3. What about democratic countries with laws against hate speech or racist content? Shouldn’t they be allowed to continue blocking and filtering in those cases?
4. Where would the political impetus for institutionalizing a global principle come from? Are there enough key players with enough incentives to imagine a winning coalition?
5. Would it be institutionalized through a treaty? A soft law framework? What?
6. This is pointless, you will never get authoritarian governments like China to accept such a principle if it means that they have to stop blocking and filtering
7. You are trying to export the U.S. First Amendment.
Here is a sketch of how these questions were fielded.
1. It is a question of market power in the transmission segment. There is nothing inherently wrong with specialized networks (e.g., satellite radio providers) that combine transmission and content packages. In a digitally converged environment, however, broadband Internet access becomes the basis for accessing literally millions of different services and types of content, and the number of providers is typically two or three. If a highly concentrated newspaper distribution service started exercising control over what newspapers could print we’d want to take some kind of action.
2. Our paper recognizes at the outset that NN is still a principle in search of a policy and not a well-defined set of rules or regulations that can be easily translated across jurisdictions.
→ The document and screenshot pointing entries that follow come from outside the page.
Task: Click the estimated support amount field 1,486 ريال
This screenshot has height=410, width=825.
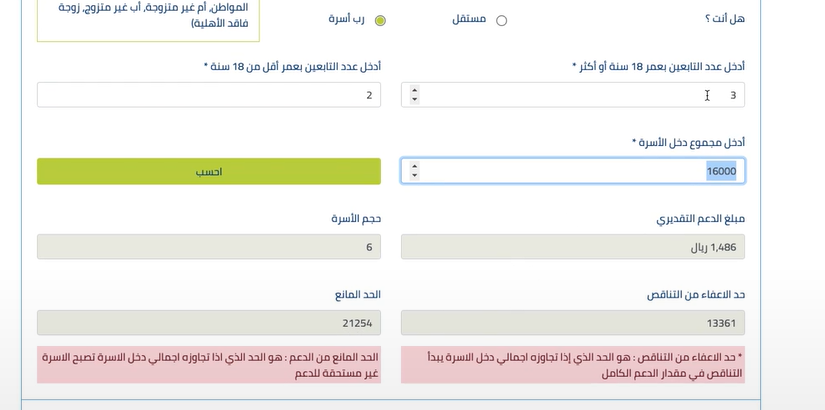Action: coord(573,247)
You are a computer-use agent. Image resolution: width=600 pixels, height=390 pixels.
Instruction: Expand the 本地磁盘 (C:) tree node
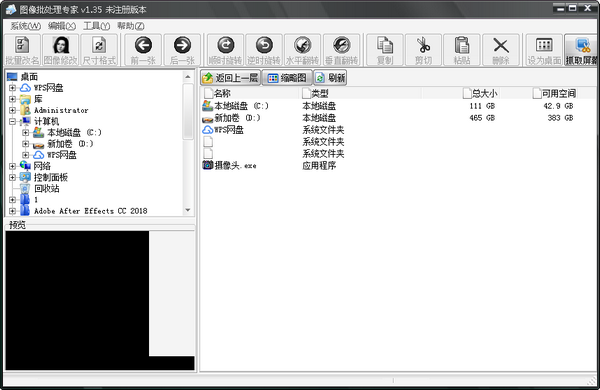(25, 132)
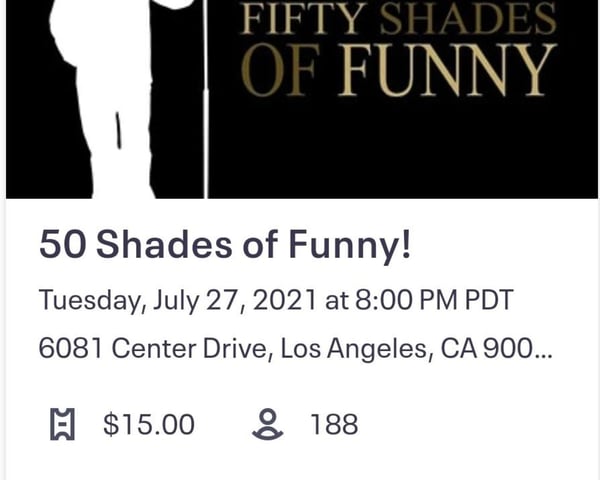Click the word Tuesday in the date

[89, 300]
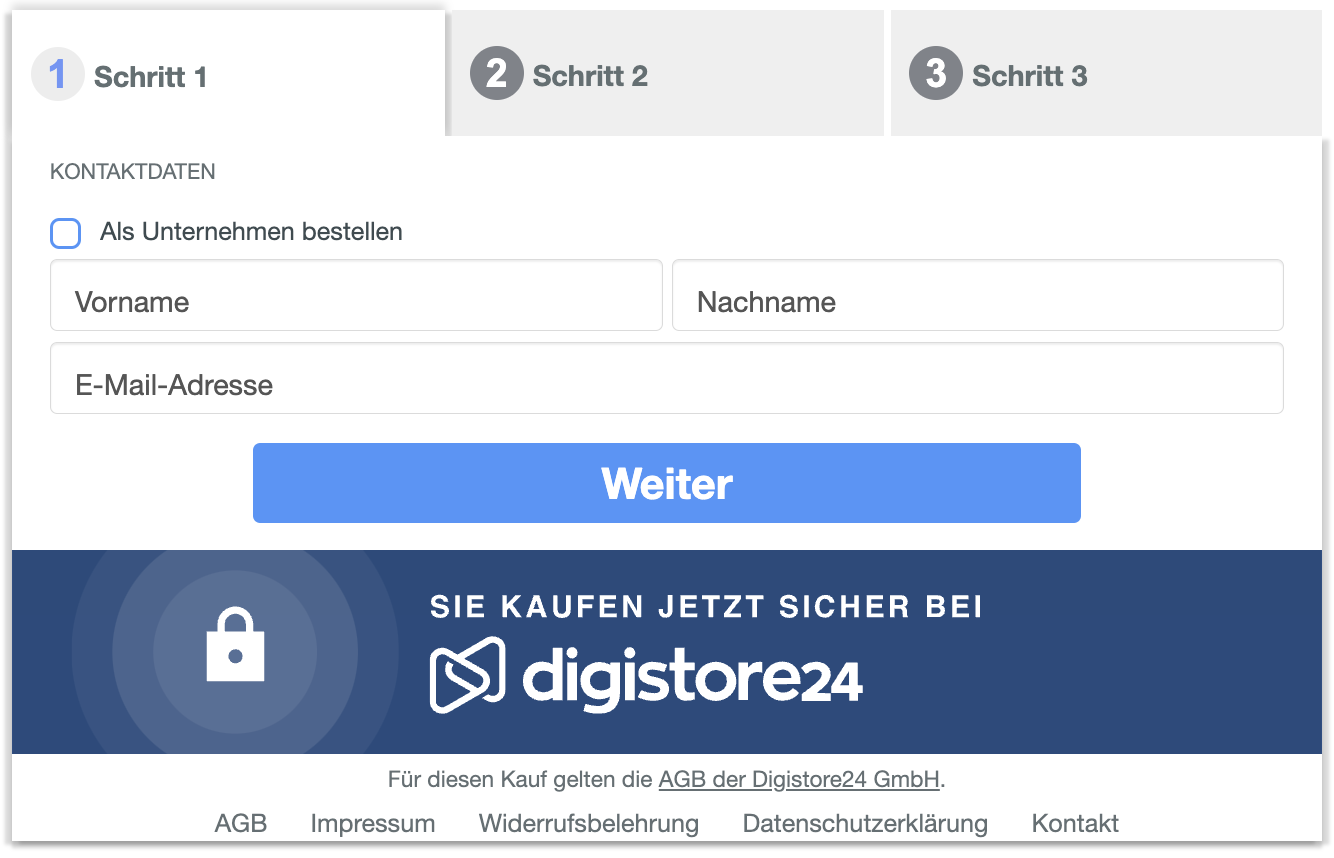
Task: Enable the Als Unternehmen bestellen checkbox
Action: pos(66,233)

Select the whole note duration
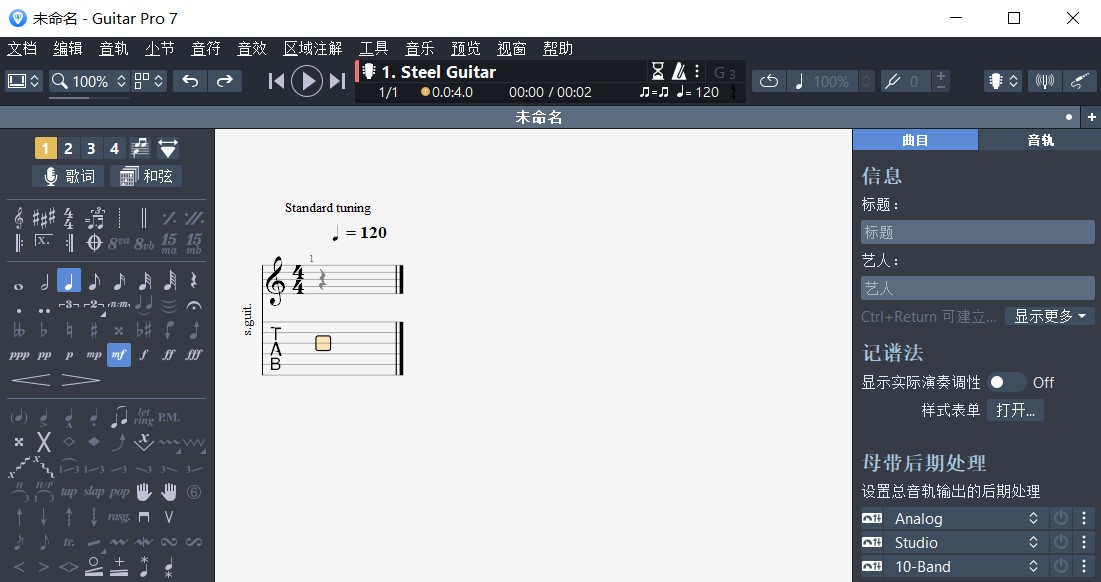click(x=18, y=281)
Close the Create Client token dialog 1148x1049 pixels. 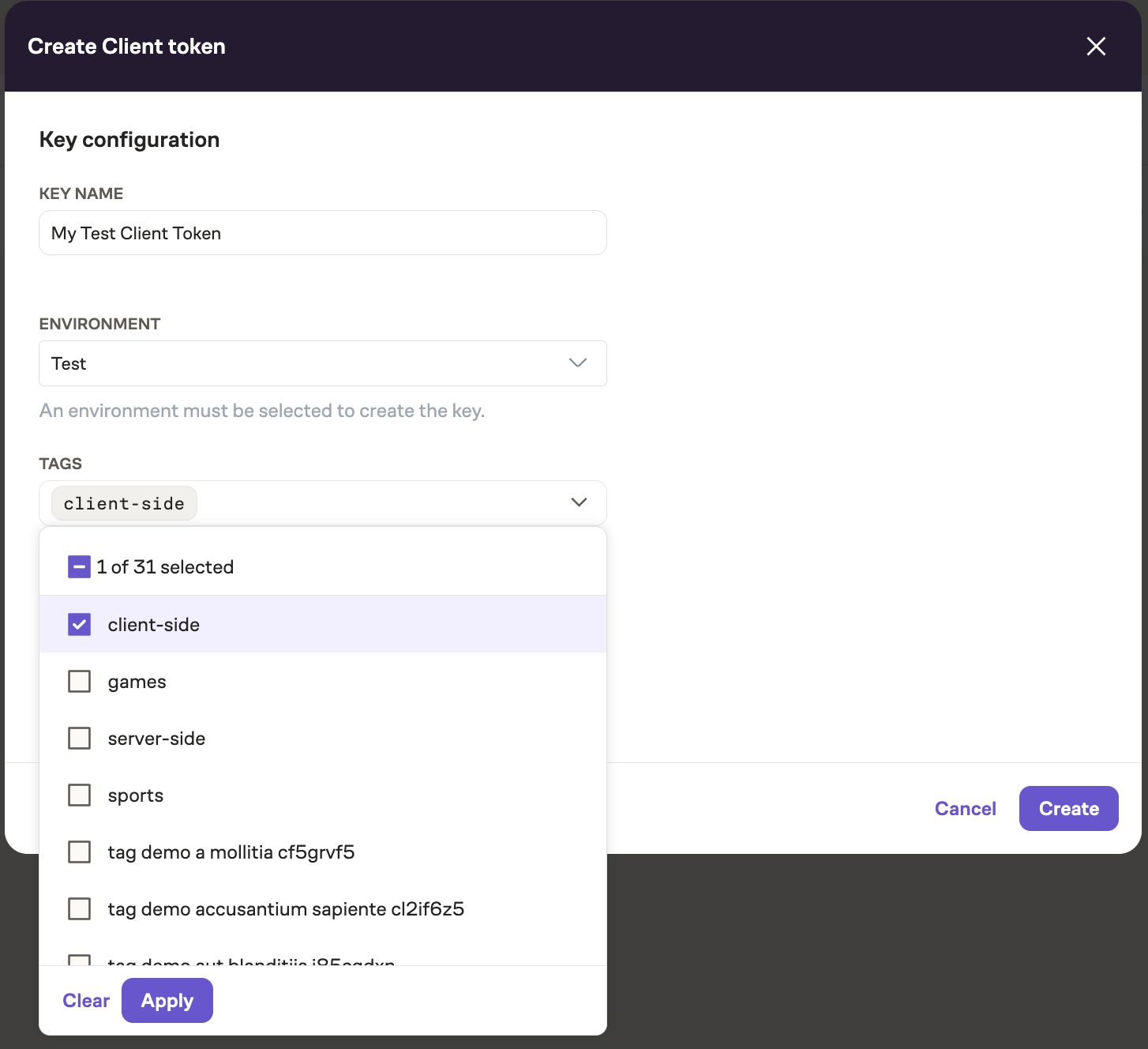click(1096, 46)
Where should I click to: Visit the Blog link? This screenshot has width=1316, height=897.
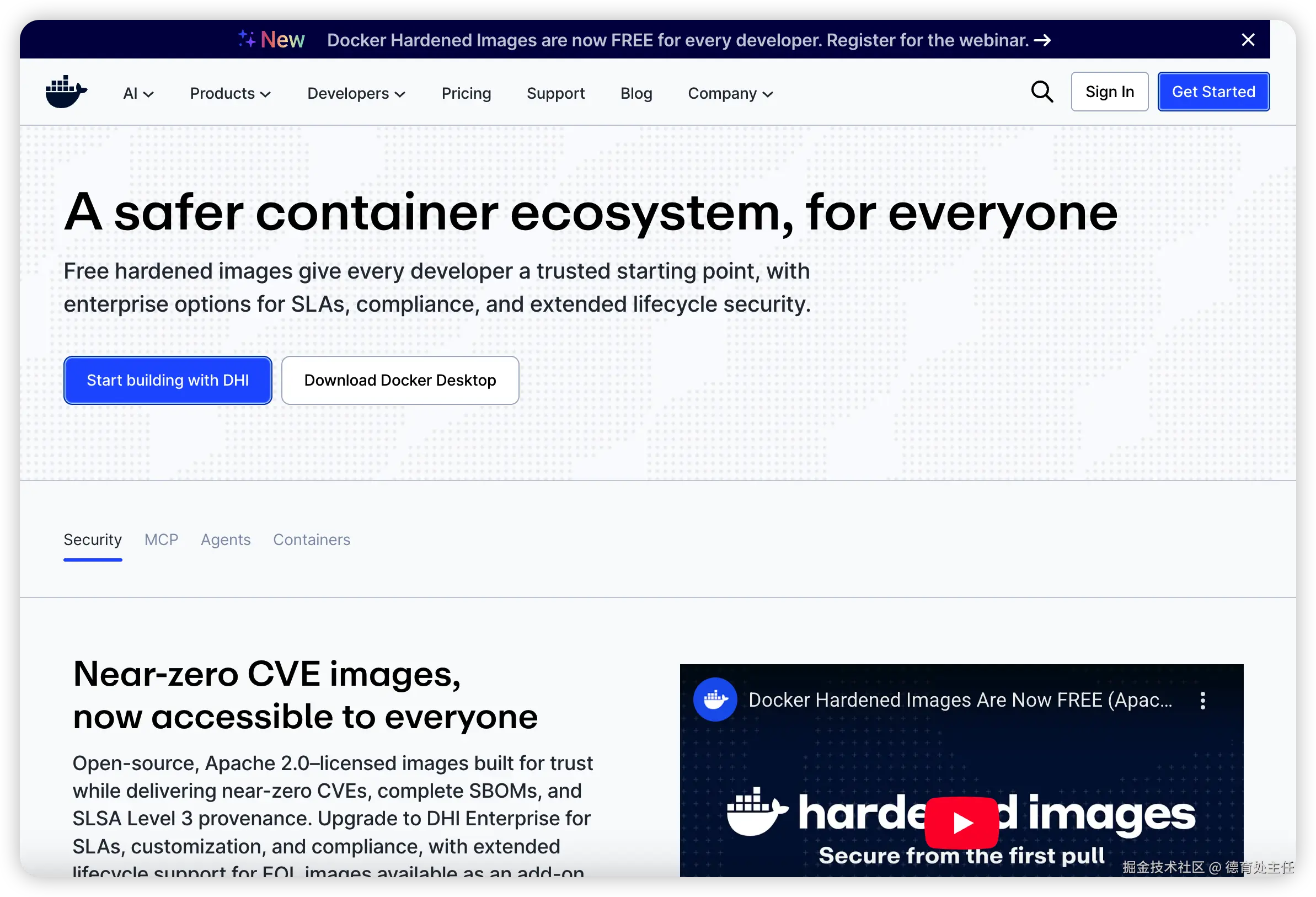click(636, 93)
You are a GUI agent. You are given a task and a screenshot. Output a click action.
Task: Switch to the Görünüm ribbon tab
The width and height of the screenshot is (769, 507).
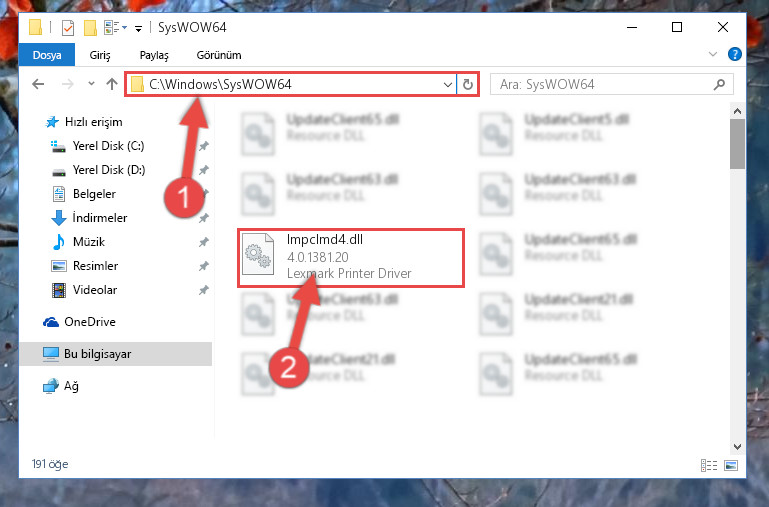[x=219, y=55]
We’re still debating the meaning of the NN norm. Still, we would favor implementations that are more like the ex post antidiscrimination sanctions of competition policy than technical regulations that attempt to dictate, ex ante, how carriers move packets.
3. The object of a NN policy to avoid building content regulations into the network itself. Such filters are inevitably crude and overinclusive, and try to mechanize sensitive judgments about content. They also undermine the global connectivity of the Internet. Thus while it should still be possible for states to make publishing, using or hosting certain kinds of content illegal, state content regulation should focus on the end points – the producers and users of content within their own jurisdictions.
4. It is first necessary for principled civil society advocates to articulate the principles and norms of net neutrality and promote them in global governance circles. But as our paper notes, both small-scale and a few large-scale suppliers of Internet-based content and services have a strong economic interest in preserving universal and nondiscriminatory Internet access on a global basis. It is also possible that some governments, in their capacity as trade negotiators or as telecom regulators, might want to ally around a NN principle.
5. It is too early to discuss specific institutional vehicles for implementing a NN principle. As a research and advocacy group, IGP wants to build support for the principle and remain flexible about tactical issues.
6. We know perfectly well that authoritarian states, especially powerful ones like China, are strongly committed to censoring the Internet and wish to impose national boundaries around it. Civil society advocacy in nonbinding global fora is unlikely to sway them. However, the unwillingness of specific governments to go along immediately with a good policy does not mean that people should stop advocating that policy. We are committed to building support for policies that support Internet freedom. Over the long term this can have an impact on any country.
7. The U.S. First Amendment is not mentioned in the IGP paper. A global principle for network neutrality is based on free expression concepts, but not on the very specific legal regime of the U.S. First Amendment.